┌──
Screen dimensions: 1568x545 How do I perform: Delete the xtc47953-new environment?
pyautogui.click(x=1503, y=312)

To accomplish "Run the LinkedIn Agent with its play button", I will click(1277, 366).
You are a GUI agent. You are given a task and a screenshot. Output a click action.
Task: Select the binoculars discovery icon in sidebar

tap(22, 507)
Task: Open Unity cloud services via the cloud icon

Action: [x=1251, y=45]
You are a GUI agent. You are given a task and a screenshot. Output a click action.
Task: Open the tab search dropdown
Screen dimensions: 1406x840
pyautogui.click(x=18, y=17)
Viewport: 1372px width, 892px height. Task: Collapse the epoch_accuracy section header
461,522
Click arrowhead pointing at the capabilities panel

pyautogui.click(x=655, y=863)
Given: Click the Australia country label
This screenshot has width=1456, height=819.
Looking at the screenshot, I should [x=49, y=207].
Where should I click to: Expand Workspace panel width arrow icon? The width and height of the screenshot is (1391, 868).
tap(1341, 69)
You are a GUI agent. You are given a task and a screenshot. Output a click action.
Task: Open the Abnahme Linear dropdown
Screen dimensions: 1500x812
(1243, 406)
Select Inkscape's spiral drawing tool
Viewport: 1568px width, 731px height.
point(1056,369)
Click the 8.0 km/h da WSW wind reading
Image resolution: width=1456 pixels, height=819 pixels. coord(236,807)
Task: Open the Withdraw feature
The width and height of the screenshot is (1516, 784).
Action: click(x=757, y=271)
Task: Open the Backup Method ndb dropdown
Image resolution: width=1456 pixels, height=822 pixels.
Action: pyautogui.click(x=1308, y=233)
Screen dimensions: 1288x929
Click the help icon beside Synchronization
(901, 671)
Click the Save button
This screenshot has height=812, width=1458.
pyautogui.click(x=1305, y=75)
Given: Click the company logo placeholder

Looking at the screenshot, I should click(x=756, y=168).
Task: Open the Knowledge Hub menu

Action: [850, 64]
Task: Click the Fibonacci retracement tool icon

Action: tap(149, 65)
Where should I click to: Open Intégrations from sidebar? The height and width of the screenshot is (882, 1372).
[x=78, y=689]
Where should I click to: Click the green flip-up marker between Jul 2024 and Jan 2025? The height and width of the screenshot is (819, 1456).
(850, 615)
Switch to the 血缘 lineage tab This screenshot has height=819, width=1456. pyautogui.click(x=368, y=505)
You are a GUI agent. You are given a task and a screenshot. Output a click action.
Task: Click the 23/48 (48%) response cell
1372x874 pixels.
└──
## What you have to do
Copy each entry exactly.

## Task solution
Screen dimensions: 1568x545 How do I perform: Delete the xtc47953-new environment?
pyautogui.click(x=1503, y=312)

To accomplish "Run the LinkedIn Agent with its play button", I will click(1277, 366).
You are a GUI agent. You are given a task and a screenshot. Output a click action.
Task: Select the binoculars discovery icon in sidebar

tap(22, 507)
Task: Open Unity cloud services via the cloud icon

Action: [x=1251, y=45]
You are a GUI agent. You are given a task and a screenshot. Output a click action.
Task: Open the tab search dropdown
Screen dimensions: 1406x840
pyautogui.click(x=18, y=17)
Viewport: 1372px width, 892px height. Task: Collapse the epoch_accuracy section header
461,522
Click arrowhead pointing at the capabilities panel

pyautogui.click(x=655, y=863)
Given: Click the Australia country label
This screenshot has width=1456, height=819.
Looking at the screenshot, I should [x=49, y=207].
Where should I click to: Expand Workspace panel width arrow icon? The width and height of the screenshot is (1391, 868).
tap(1341, 69)
You are a GUI agent. You are given a task and a screenshot. Output a click action.
Task: Open the Abnahme Linear dropdown
Screen dimensions: 1500x812
(1243, 406)
Select Inkscape's spiral drawing tool
Viewport: 1568px width, 731px height.
point(1056,369)
Click the 8.0 km/h da WSW wind reading
Image resolution: width=1456 pixels, height=819 pixels. coord(236,807)
Task: Open the Withdraw feature
The width and height of the screenshot is (1516, 784).
Action: click(x=757, y=271)
Task: Open the Backup Method ndb dropdown
Image resolution: width=1456 pixels, height=822 pixels.
Action: pyautogui.click(x=1308, y=233)
Screen dimensions: 1288x929
Click the help icon beside Synchronization
(901, 671)
Click the Save button
This screenshot has height=812, width=1458.
pyautogui.click(x=1305, y=75)
Given: Click the company logo placeholder

Looking at the screenshot, I should click(x=756, y=168).
Task: Open the Knowledge Hub menu

Action: [850, 64]
Task: Click the Fibonacci retracement tool icon

Action: tap(149, 65)
Where should I click to: Open Intégrations from sidebar? The height and width of the screenshot is (882, 1372).
[x=78, y=689]
Where should I click to: Click the green flip-up marker between Jul 2024 and Jan 2025? The height and width of the screenshot is (819, 1456).
(850, 615)
Switch to the 血缘 lineage tab This screenshot has height=819, width=1456. pyautogui.click(x=368, y=505)
You are a GUI agent. You are given a task and a screenshot. Output a click action.
Task: Click the 23/48 (48%) response cell
1372x874 pixels.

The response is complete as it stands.